Quoted passage:
Unfortunate day for local boy
Guy Wilkinson, the young son of Dr. and Mrs. W.F. Wilkinson, fell from his bicycle while riding down Warrensburgh’s Main Street on Saturday Dec. 6, 1913 and struck with considerable force on the brick pavement. Two of his front teeth were broken off after cutting through both lips. Earlier in the day he was injured slightly while playing basketball.
Remarkable old lady
One of the most interesting old women residing in northern New York is Mrs. Laura Gilmore, widow of James R. Gilmore, author and one of the peace envoys sent by President Abraham Lincoln during the Civil War to urge Jefferson Davis, president of the Confederates states, to terminate the war in a peaceful way. Mr. Gilmore was employed as a writer on the New York Tribune. He was one of the founders of the Continental Monthly and was much admired by Horace Greeley, owner of the Tribune. Mr. Gilmore was the author of many books. It was his book, “Among the Pines” that first brought Mr. Gilmore into the lime light.

Data extract:
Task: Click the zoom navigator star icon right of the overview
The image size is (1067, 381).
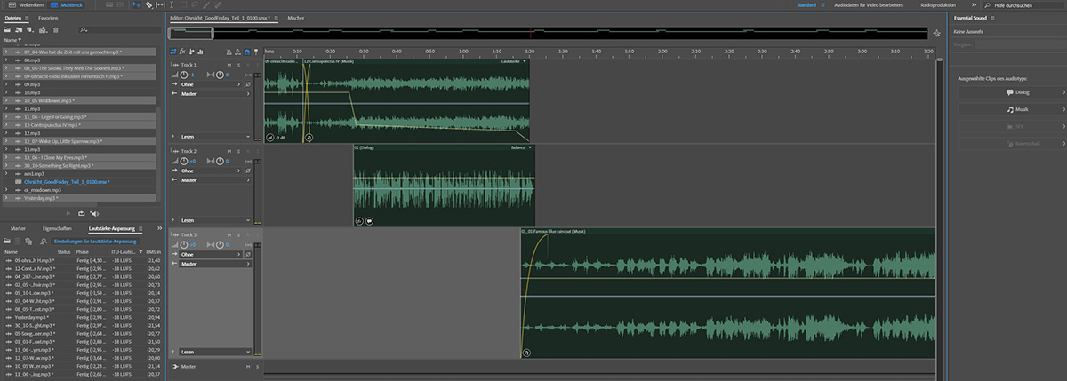Action: (935, 33)
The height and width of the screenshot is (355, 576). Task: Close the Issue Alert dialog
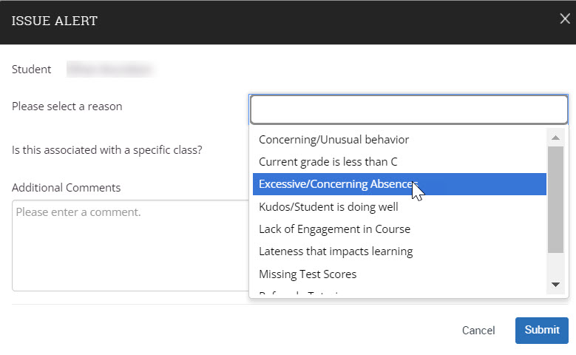565,18
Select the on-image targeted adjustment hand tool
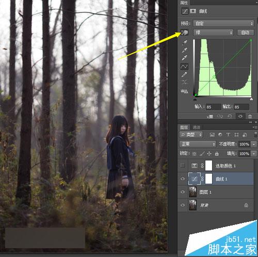The image size is (258, 257). (x=184, y=33)
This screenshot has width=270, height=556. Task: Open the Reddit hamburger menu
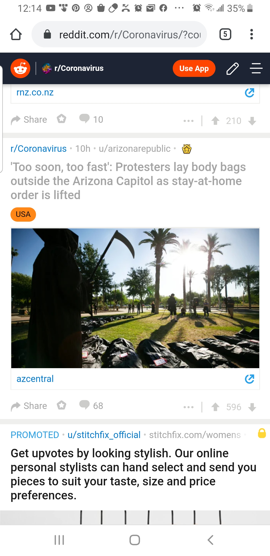click(x=256, y=68)
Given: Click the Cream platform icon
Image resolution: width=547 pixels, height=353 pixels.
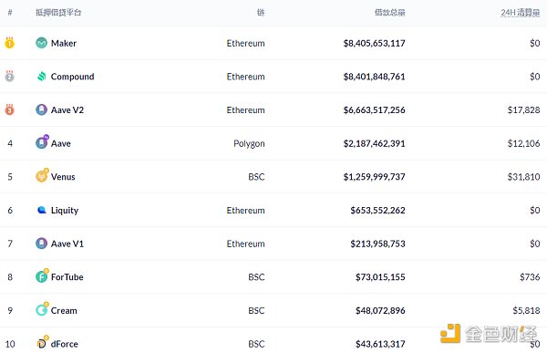Looking at the screenshot, I should pos(42,309).
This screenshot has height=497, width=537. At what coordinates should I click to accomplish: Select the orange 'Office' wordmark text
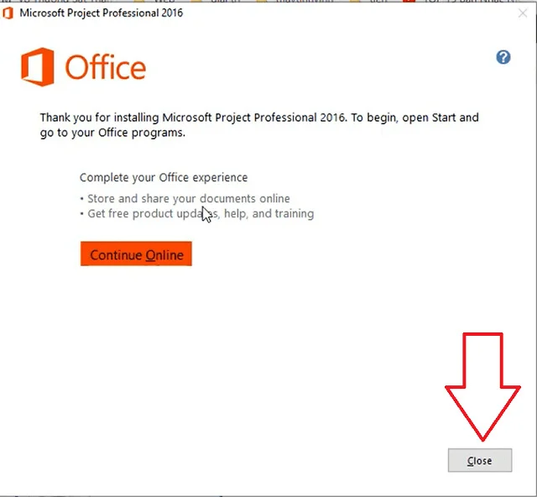pos(106,67)
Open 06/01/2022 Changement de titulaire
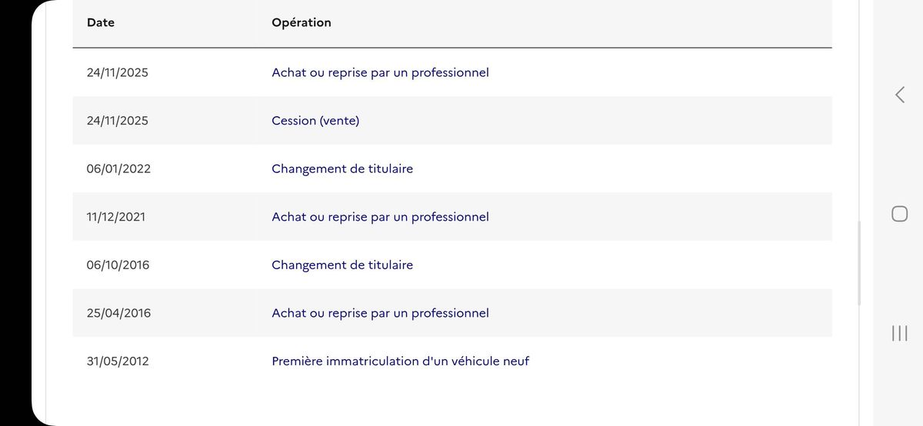 click(342, 169)
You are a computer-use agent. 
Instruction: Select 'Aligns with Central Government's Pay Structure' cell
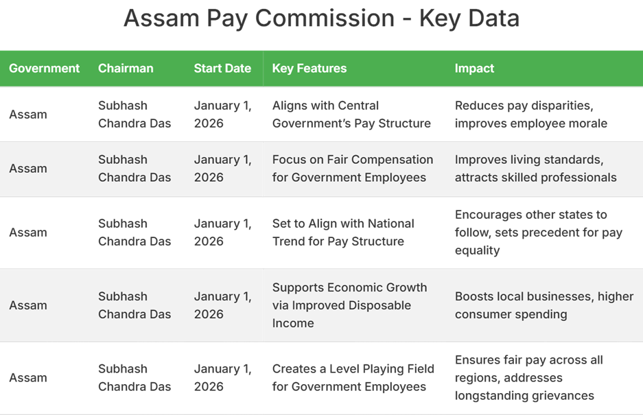tap(351, 115)
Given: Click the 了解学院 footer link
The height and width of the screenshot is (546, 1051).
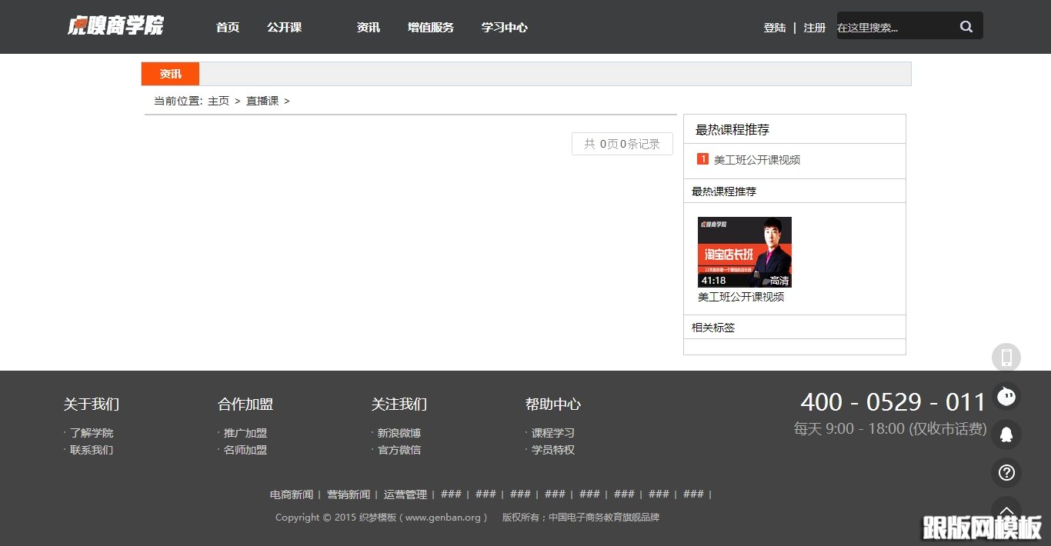Looking at the screenshot, I should [92, 433].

Exercise set:
A) Answer these from the local news items:
(i) On what date did Guy Wilkinson fall from his bicycle?
(ii) On which newspaper was James R. Gilmore employed as a writer?
(iii) Which book first brought Mr. Gilmore into the limelight?
B) List every person named in the local news items.
C) Carry on the local news items from the point where they stop.

Answers by item:
A)
(i) Saturday, Dec. 6, 1913
(ii) The New York Tribune
(iii) "Among the Pines"

B)
Guy Wilkinson
Dr. W.F. Wilkinson
Mrs. W.F. Wilkinson
Laura Gilmore
James R. Gilmore
Abraham Lincoln
Jefferson Davis
Horace Greeley

C)
Mrs. Gilmore, 82, bright and active for her advanced age, resides at 7 Pine St., Glens Falls. She is the daughter of the late Judge J.W. Edmonds, once one of the most prominent supreme court justices in the state. Mrs. Gilmore is most always in a reminiscent mood and loves to show off her husband’s books and to recant many interesting stories of the notable careers and great work done by her husband and father.
The death of George W. Bates
George W. Bates, 70, of Lake George, died at his home there and his funeral will be held at St. James Episcopal Church, the Rev. E.M. Parrott officiating. Mr. Bates was a lifelong resident of Lake George. At the outbreak of the Civil War, he joined the 22nd Infantry Regiment, New York Volunteers and served in Co. B throughout the war. In his active years, he was a carpenter of more than ordinary skill and a contractor and builder. Some of the finest cottages on the lake shore were erected under his careful supervision.
The deceased was twice married, his first wife dying some 25 years ago. Some years later he married Miss Eliva Fox, of Lake George, who, with one daughter, Louise, survived him. He was the brother of Samuel M. Bates of Lake George. (Note: Captain George W. Bates was also a well-known boat-builder. In 1912 he plied the waters of Lake George in his homemade gasoline gondola. In this column in the June 8, 2013 Adirondack Journal was the story how Bates disappeared in 1913 after he lost his memory and was missing for several days at Gettysburg during a Civil War reunion.)
Pete Monroe, farmer and weather prophet of Hayesburgh, Horicon, says “Expect little snow this winter, as wasps built nests last fall in the ground.”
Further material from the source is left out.